▶ **EXTRACTED RECORDS**:
────────────────────

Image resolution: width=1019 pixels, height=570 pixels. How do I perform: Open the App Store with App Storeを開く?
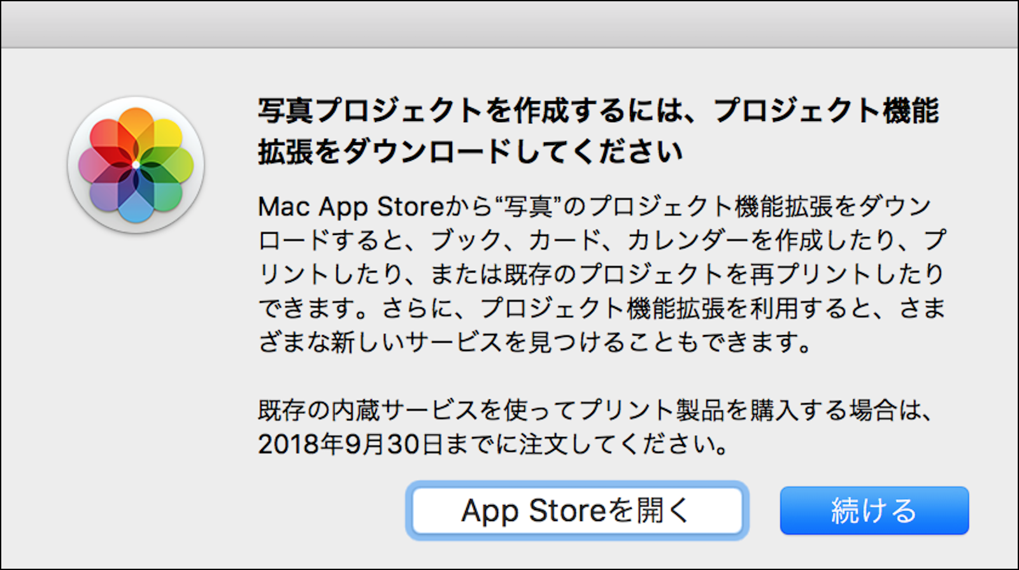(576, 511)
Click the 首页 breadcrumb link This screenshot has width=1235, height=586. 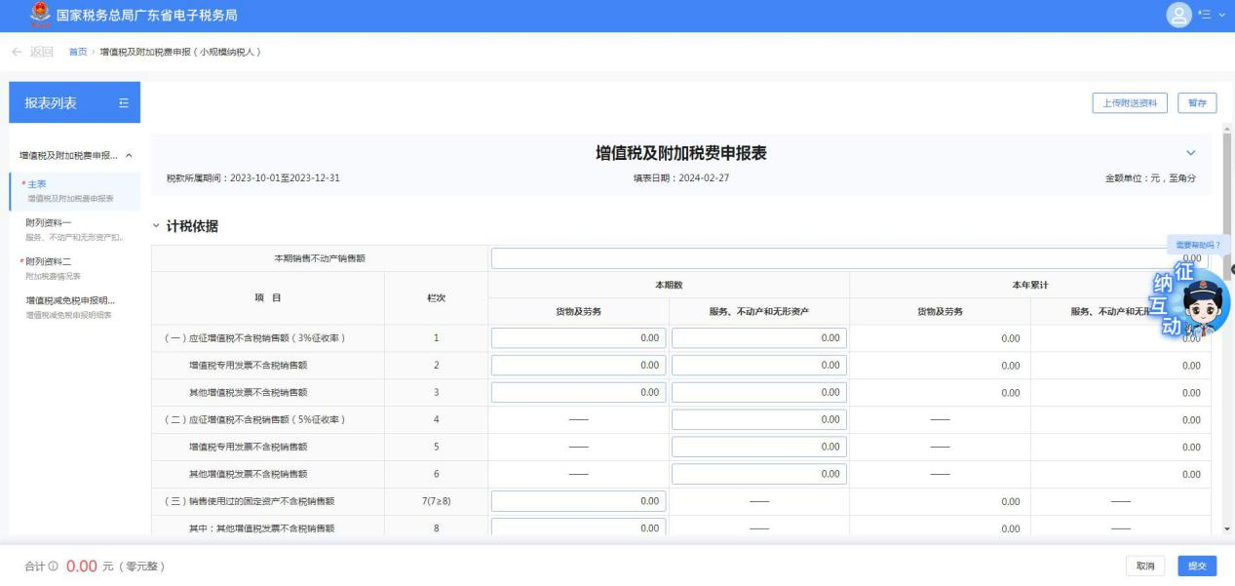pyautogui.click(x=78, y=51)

────────────────────

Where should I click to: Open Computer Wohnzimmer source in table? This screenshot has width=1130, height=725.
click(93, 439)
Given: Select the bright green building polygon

────────────────────

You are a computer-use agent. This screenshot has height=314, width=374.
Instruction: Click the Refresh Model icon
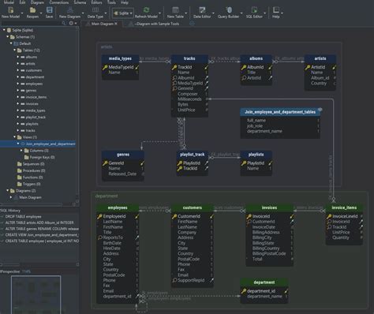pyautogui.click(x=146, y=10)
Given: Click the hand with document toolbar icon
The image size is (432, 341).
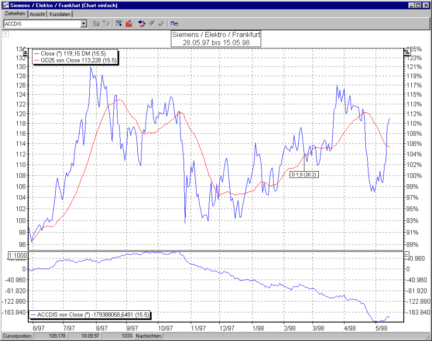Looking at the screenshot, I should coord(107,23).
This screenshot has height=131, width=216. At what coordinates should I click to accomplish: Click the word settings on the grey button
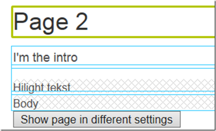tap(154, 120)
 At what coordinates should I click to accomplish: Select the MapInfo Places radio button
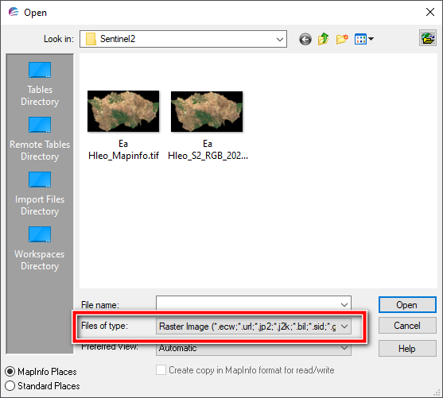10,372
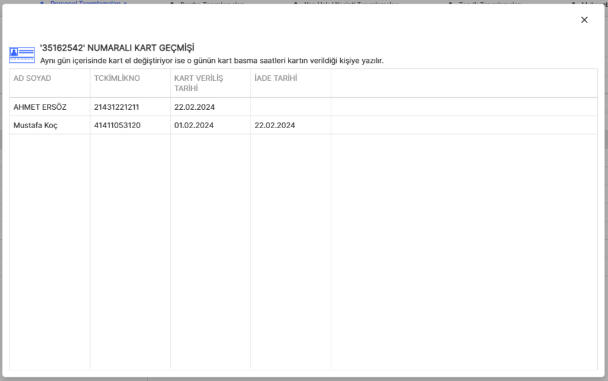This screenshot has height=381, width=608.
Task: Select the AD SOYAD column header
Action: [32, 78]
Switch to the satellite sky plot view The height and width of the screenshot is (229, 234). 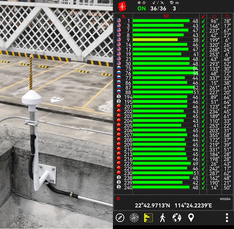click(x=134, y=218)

────────────────────

▶ **INSTRUCTIONS TO FOLLOW**: Copy out every line above where "Given" is present.

▶ **ANSWER TO THIS TASK**:
Given: Select the bright green building polygon
Given: Click the hand with document toolbar icon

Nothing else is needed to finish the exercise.